Entries for pointing at text and elements:
+---+
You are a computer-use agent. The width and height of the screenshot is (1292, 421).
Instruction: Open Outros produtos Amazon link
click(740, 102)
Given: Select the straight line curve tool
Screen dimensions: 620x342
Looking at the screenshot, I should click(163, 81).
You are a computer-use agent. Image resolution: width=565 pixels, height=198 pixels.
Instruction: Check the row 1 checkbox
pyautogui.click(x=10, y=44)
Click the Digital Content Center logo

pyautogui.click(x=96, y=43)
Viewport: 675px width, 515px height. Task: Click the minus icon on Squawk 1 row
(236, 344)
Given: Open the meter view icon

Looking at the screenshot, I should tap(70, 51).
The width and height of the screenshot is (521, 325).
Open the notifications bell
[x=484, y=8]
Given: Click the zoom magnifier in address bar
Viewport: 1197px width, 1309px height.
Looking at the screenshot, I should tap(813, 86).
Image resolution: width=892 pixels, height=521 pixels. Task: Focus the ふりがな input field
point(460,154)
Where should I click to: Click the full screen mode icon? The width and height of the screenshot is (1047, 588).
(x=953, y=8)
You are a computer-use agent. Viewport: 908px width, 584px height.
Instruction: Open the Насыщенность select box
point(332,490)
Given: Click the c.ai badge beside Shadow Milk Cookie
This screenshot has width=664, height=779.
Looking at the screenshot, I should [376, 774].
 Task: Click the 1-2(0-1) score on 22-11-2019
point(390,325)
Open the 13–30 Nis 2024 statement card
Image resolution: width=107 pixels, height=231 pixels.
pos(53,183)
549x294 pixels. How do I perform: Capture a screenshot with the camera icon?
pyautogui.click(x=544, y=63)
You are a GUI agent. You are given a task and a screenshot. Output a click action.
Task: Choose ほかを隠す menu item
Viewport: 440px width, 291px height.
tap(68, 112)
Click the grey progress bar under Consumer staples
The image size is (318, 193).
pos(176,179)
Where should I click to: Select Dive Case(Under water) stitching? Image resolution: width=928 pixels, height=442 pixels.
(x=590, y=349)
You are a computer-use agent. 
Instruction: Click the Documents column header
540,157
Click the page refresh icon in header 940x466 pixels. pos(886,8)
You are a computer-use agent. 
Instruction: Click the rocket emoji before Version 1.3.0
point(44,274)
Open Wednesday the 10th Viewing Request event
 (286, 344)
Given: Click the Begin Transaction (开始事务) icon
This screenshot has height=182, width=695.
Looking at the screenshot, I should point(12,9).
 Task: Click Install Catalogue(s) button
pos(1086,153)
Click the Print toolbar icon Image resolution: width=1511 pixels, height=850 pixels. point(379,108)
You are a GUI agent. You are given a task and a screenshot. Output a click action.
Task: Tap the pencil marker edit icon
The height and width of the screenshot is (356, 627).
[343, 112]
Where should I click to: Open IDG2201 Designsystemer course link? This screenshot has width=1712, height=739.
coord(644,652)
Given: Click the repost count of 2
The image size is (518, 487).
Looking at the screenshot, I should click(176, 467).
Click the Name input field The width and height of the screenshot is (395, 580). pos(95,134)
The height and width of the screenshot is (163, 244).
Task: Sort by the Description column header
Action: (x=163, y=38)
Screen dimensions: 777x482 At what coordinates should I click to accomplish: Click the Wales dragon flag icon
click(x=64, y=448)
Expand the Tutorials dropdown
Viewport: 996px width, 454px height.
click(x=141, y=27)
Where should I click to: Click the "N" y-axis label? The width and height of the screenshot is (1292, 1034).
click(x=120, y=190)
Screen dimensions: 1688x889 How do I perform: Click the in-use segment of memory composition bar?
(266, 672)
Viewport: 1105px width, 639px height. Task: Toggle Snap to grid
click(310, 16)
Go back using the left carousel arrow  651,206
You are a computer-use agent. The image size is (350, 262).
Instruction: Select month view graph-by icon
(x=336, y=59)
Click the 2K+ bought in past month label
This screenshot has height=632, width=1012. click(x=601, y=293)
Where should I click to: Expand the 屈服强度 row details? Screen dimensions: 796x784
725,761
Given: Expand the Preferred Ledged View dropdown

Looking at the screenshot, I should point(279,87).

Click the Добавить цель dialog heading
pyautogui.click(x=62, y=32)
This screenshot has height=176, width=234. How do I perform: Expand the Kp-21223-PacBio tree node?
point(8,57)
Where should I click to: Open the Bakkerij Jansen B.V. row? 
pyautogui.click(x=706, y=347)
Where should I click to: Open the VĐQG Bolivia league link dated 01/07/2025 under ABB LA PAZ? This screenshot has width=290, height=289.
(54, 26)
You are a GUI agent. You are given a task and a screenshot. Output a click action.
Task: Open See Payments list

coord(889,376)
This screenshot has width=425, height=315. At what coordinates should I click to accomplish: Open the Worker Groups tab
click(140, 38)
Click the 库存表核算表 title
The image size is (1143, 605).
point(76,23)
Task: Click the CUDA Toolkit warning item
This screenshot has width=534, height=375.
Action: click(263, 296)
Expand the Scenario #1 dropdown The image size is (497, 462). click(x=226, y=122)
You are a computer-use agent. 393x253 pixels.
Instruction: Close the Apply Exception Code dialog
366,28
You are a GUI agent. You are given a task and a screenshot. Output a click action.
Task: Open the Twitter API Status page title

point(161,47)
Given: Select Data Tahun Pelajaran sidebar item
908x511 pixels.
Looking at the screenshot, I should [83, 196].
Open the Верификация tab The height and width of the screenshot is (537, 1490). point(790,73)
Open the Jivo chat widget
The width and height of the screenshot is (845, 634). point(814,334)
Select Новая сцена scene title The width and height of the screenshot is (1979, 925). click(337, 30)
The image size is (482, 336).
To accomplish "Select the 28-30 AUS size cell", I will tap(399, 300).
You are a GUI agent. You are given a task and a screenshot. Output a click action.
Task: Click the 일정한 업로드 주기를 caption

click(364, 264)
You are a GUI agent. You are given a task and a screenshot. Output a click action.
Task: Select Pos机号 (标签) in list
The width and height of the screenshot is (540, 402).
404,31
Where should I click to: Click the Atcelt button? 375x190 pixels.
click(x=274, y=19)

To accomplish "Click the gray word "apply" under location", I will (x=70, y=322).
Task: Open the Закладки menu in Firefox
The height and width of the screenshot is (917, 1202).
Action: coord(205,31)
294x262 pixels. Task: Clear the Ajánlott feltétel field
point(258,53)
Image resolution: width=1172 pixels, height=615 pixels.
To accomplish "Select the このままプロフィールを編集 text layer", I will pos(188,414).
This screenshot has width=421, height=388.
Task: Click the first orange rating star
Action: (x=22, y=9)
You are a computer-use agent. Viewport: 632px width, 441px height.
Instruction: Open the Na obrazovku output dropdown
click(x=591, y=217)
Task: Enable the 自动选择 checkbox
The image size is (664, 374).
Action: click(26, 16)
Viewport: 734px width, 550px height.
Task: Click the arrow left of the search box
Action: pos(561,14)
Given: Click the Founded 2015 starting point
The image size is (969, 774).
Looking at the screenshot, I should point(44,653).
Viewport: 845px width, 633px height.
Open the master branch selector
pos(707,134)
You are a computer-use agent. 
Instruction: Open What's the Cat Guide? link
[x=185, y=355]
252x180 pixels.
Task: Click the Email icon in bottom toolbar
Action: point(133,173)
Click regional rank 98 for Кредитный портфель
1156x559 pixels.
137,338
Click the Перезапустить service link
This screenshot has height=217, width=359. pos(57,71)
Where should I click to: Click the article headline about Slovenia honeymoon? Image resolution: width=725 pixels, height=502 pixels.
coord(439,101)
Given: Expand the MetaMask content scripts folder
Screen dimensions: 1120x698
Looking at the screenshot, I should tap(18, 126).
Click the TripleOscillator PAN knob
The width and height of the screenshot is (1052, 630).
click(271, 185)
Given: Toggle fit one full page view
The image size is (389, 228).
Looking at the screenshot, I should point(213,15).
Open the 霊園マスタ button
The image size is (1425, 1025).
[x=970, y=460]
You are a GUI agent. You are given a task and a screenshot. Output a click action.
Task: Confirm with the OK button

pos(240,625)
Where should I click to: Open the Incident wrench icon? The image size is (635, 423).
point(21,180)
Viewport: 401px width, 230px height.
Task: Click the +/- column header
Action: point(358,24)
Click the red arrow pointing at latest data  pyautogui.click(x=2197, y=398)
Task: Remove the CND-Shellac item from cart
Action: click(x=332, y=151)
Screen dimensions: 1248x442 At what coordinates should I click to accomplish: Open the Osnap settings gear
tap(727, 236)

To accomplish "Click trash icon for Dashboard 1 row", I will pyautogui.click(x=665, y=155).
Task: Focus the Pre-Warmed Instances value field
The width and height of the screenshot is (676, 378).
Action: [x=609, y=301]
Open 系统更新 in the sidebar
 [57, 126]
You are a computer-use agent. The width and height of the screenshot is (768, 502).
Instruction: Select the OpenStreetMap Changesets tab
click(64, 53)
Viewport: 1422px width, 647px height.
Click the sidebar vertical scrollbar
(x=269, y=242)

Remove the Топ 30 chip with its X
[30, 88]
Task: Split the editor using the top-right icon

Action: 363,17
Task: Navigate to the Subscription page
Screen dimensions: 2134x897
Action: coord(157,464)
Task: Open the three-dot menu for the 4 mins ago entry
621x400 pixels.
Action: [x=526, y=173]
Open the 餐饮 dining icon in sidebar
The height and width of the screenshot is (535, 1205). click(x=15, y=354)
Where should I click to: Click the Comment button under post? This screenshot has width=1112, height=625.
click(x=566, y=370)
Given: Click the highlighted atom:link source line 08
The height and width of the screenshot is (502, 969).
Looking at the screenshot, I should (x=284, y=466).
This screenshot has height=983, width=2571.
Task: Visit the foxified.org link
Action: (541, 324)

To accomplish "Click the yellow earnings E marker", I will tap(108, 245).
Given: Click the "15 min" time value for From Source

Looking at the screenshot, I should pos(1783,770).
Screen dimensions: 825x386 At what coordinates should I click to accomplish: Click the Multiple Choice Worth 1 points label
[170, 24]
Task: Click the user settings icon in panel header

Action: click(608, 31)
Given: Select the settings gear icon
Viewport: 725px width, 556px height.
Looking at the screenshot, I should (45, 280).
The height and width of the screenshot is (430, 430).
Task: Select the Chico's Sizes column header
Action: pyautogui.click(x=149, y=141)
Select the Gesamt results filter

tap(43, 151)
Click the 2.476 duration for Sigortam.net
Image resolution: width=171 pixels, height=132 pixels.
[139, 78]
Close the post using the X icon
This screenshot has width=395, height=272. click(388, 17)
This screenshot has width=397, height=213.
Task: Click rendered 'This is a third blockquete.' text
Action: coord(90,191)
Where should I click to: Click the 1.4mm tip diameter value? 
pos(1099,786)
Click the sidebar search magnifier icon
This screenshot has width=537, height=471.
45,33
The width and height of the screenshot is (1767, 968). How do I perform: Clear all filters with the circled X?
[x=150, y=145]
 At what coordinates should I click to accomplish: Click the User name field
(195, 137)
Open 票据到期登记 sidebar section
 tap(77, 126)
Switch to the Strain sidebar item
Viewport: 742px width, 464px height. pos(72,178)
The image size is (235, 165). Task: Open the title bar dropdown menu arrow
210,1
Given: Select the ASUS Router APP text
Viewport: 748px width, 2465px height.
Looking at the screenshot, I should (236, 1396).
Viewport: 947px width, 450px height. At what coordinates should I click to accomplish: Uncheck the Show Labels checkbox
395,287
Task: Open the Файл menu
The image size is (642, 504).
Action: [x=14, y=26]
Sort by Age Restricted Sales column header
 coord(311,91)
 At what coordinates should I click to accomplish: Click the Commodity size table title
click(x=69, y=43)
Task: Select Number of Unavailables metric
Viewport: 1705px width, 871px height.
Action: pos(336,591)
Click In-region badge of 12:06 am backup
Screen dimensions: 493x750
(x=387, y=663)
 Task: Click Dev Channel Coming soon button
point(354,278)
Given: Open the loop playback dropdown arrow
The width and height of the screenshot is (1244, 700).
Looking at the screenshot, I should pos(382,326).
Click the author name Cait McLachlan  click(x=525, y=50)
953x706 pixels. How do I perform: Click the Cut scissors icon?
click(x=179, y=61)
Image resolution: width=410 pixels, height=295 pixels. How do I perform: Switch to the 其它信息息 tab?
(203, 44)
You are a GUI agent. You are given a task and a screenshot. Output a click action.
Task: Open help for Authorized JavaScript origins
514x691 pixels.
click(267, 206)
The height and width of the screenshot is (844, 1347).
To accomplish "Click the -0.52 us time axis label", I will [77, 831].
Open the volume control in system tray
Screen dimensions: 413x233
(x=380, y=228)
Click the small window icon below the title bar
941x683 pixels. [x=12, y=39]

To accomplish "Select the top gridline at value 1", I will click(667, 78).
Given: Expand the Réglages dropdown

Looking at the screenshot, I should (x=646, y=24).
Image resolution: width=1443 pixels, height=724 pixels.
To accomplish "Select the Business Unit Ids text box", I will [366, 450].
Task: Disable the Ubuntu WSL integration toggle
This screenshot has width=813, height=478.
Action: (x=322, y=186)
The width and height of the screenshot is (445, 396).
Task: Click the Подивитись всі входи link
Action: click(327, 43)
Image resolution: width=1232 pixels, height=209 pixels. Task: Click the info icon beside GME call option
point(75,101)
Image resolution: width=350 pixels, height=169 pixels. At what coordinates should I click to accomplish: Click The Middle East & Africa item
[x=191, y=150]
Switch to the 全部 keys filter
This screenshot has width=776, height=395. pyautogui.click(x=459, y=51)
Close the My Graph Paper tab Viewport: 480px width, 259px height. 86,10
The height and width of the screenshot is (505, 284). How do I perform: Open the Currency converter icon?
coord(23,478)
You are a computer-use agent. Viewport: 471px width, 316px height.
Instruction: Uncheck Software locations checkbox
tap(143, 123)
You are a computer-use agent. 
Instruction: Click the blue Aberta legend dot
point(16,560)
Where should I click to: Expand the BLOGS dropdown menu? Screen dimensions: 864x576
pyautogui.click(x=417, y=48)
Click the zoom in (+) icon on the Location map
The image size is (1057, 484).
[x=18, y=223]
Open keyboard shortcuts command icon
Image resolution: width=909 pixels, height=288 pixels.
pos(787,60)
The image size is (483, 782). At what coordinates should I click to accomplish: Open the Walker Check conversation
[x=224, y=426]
+---+
Direction:
Rewrite everything from the line containing "Given: Open the meter view icon" down to the line containing "Looking at the screenshot, I should tap(813, 86).", swapping "magnifier" for "lens" and leaving the rest untouched.

The solution:
Given: Open the meter view icon

Looking at the screenshot, I should tap(70, 51).
The width and height of the screenshot is (521, 325).
Open the notifications bell
[x=484, y=8]
Given: Click the zoom lens in address bar
Viewport: 1197px width, 1309px height.
Looking at the screenshot, I should tap(813, 86).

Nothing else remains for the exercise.